'''

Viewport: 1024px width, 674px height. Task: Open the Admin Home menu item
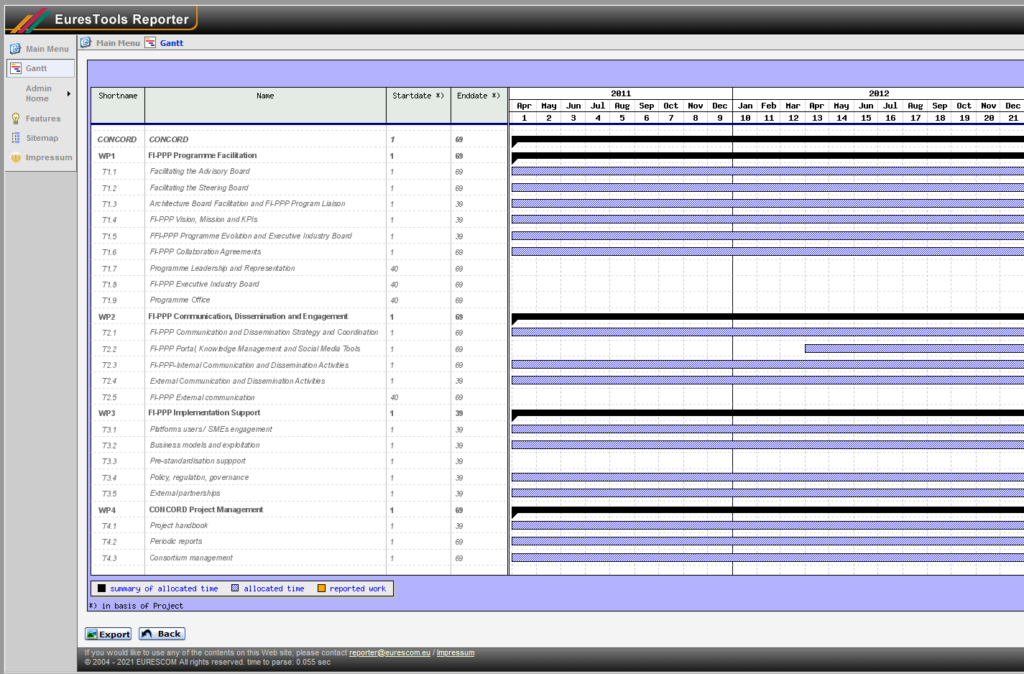pyautogui.click(x=38, y=93)
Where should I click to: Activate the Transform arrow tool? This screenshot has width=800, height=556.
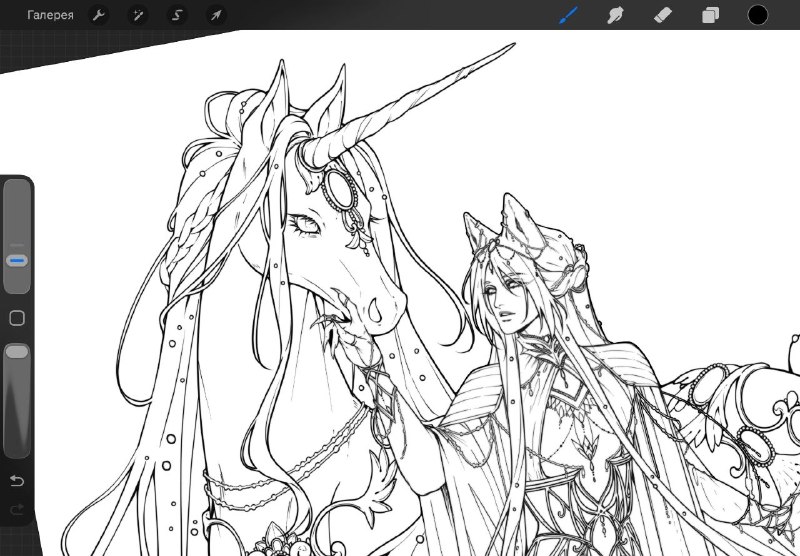pyautogui.click(x=216, y=15)
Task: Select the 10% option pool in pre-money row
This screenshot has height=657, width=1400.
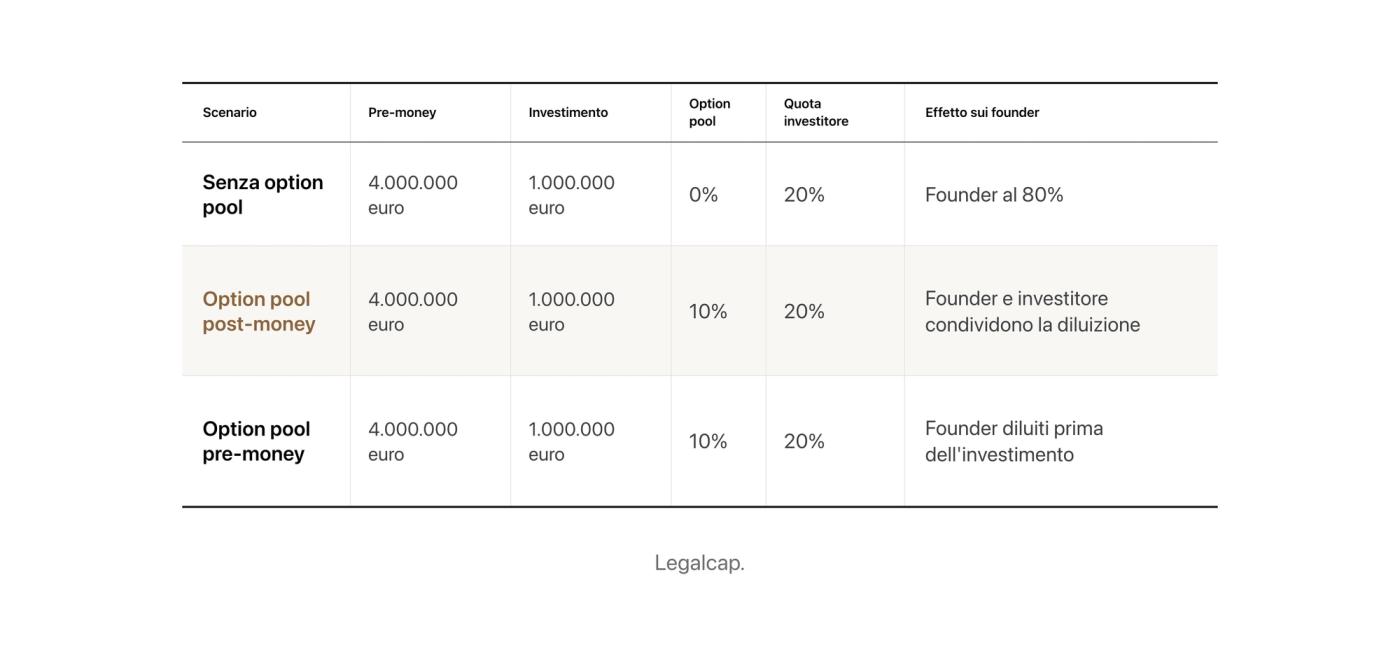Action: [x=708, y=441]

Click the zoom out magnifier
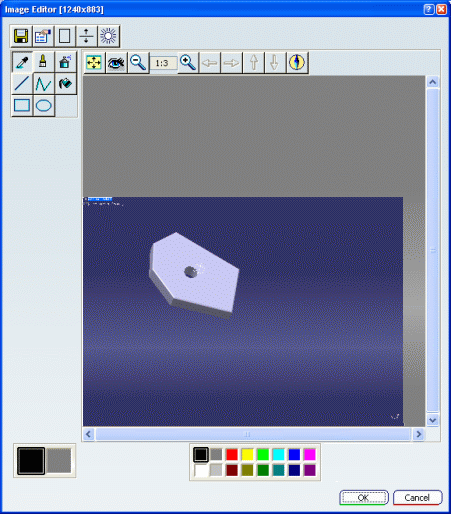tap(138, 62)
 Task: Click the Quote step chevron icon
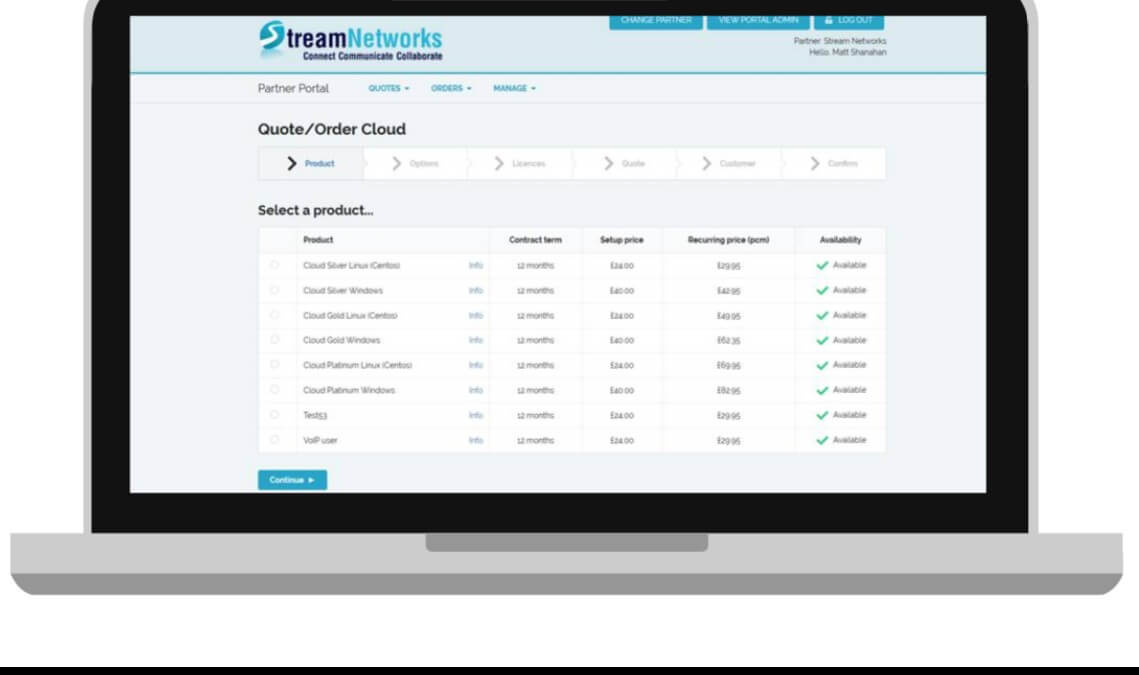point(609,164)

'''

What is required:
When you find the line that contains "Where should I", retype it and every line after it through the end of the data above, exactly, with no pictures.

The answer:
Where should I click to: Activate the Transform arrow tool? This screenshot has width=800, height=556.
pyautogui.click(x=216, y=15)
Task: Select the 10% option pool in pre-money row
This screenshot has height=657, width=1400.
Action: [x=708, y=441]

Click the zoom out magnifier
tap(138, 62)
 Task: Click the Quote step chevron icon
point(609,164)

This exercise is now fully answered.